Saved data entries:
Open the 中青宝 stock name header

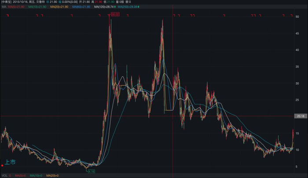point(6,2)
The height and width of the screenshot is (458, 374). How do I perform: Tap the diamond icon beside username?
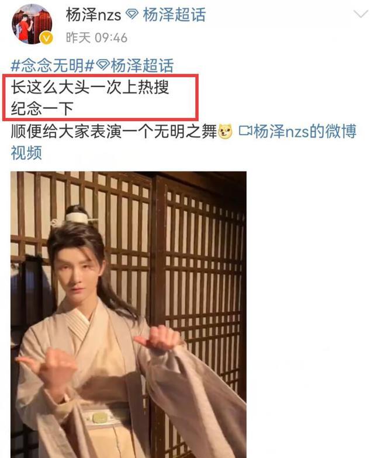pyautogui.click(x=132, y=14)
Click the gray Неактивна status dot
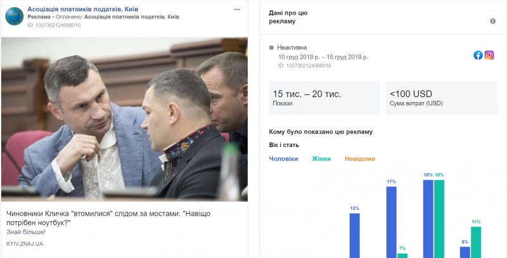The width and height of the screenshot is (507, 258). 271,48
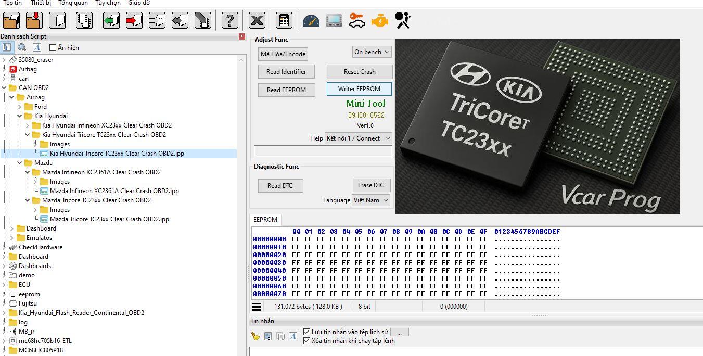Toggle the Ẩn hiện checkbox

point(53,48)
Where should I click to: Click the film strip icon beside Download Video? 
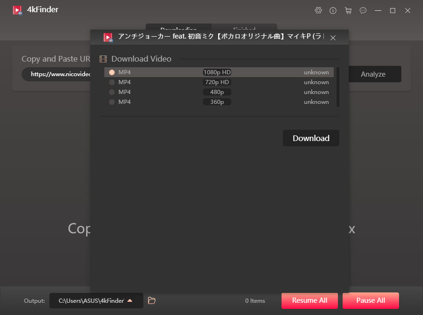(102, 59)
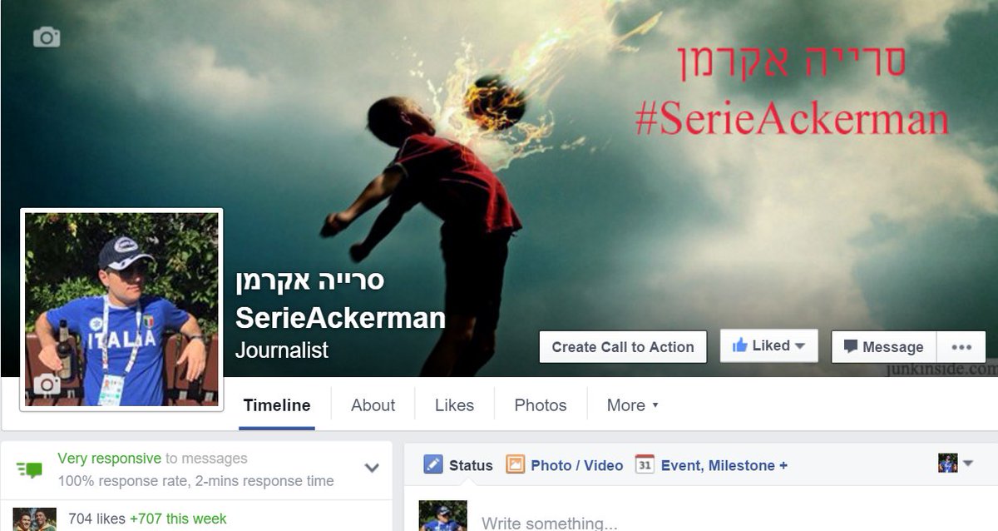
Task: Click the profile picture camera icon
Action: (47, 384)
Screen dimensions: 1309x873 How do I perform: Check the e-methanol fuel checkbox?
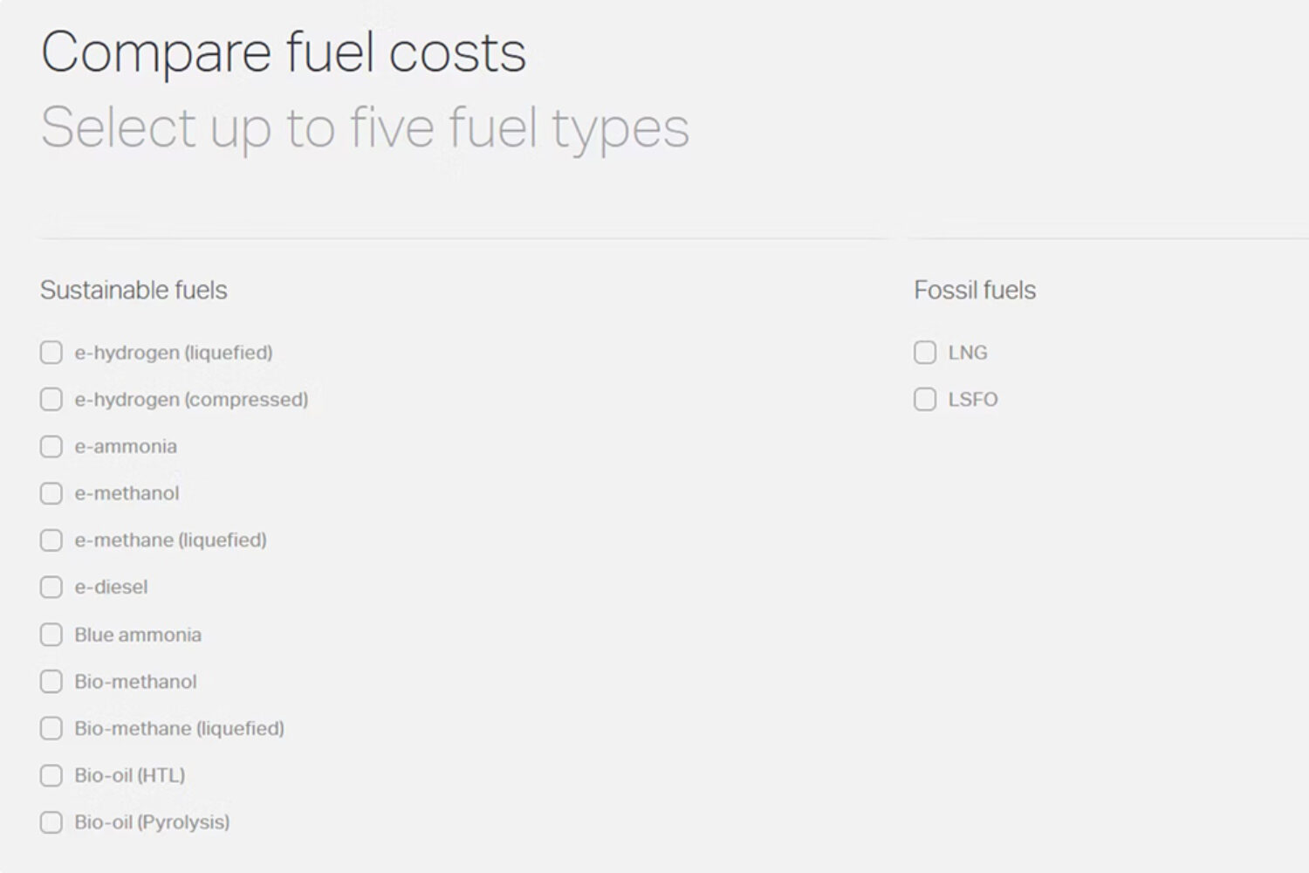coord(51,493)

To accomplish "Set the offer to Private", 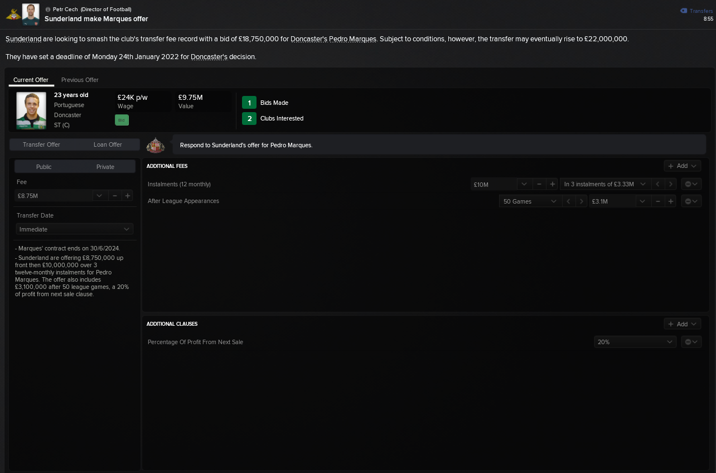I will [x=105, y=167].
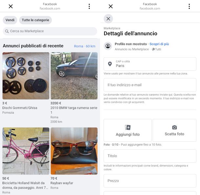Click the hidden profile avatar icon
Screen dimensions: 200x195
[108, 46]
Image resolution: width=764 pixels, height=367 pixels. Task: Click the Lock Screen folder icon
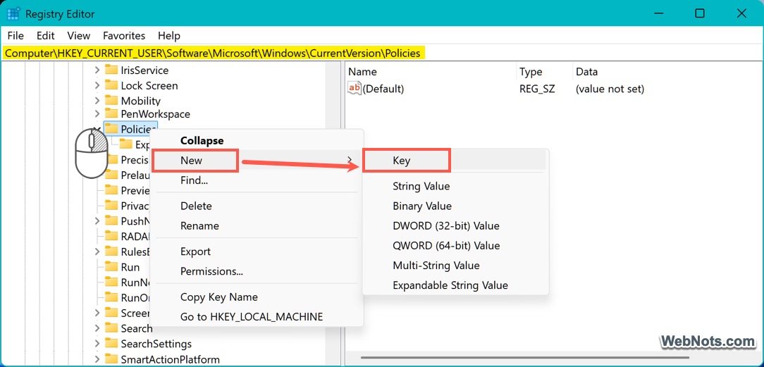(111, 85)
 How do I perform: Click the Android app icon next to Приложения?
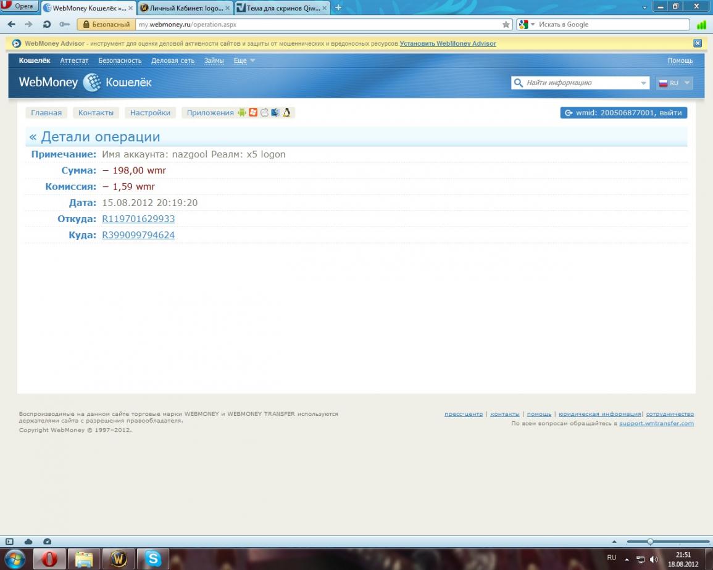tap(242, 113)
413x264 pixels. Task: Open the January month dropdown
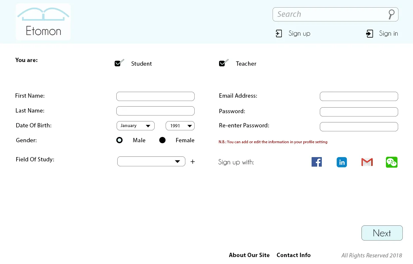pos(135,126)
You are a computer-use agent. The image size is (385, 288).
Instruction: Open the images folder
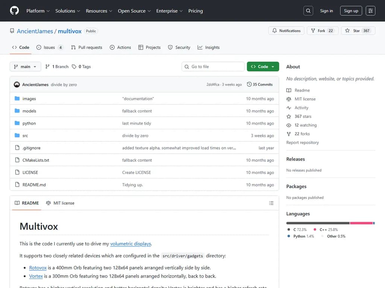tap(29, 99)
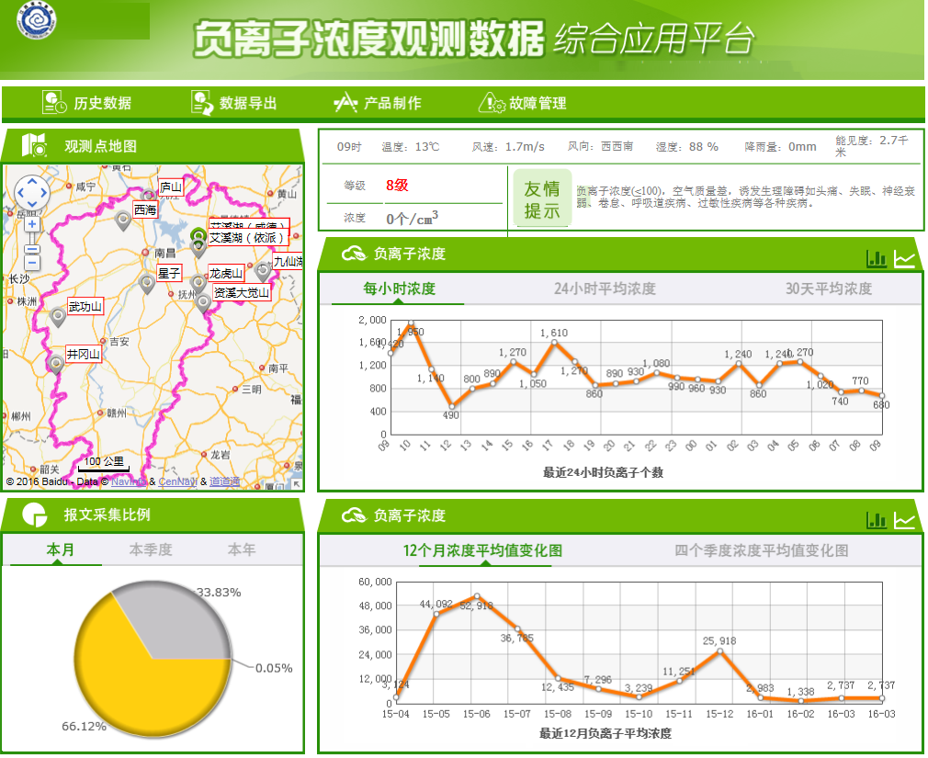Click the map pan direction control
Screen dimensions: 928x758
click(32, 193)
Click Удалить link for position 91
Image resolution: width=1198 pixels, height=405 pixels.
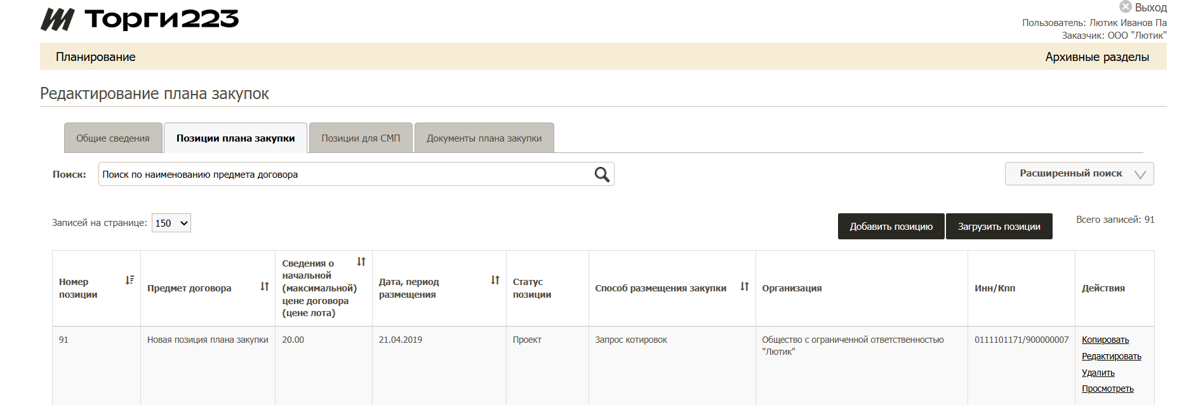click(1098, 373)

● **WORK INSTRUCTIONS**
Nothing but the lines from the one containing "Instruction: Open the images folder" through the last line of the records above should appear, each repeated exactly, with no pictures.

● **PROBLEM SOLUTION**
Instruction: Open the images folder
tap(29, 99)
Click the map pan direction control
Screen dimensions: 928x758
click(32, 193)
Click Удалить link for position 91
Image resolution: width=1198 pixels, height=405 pixels.
click(1098, 373)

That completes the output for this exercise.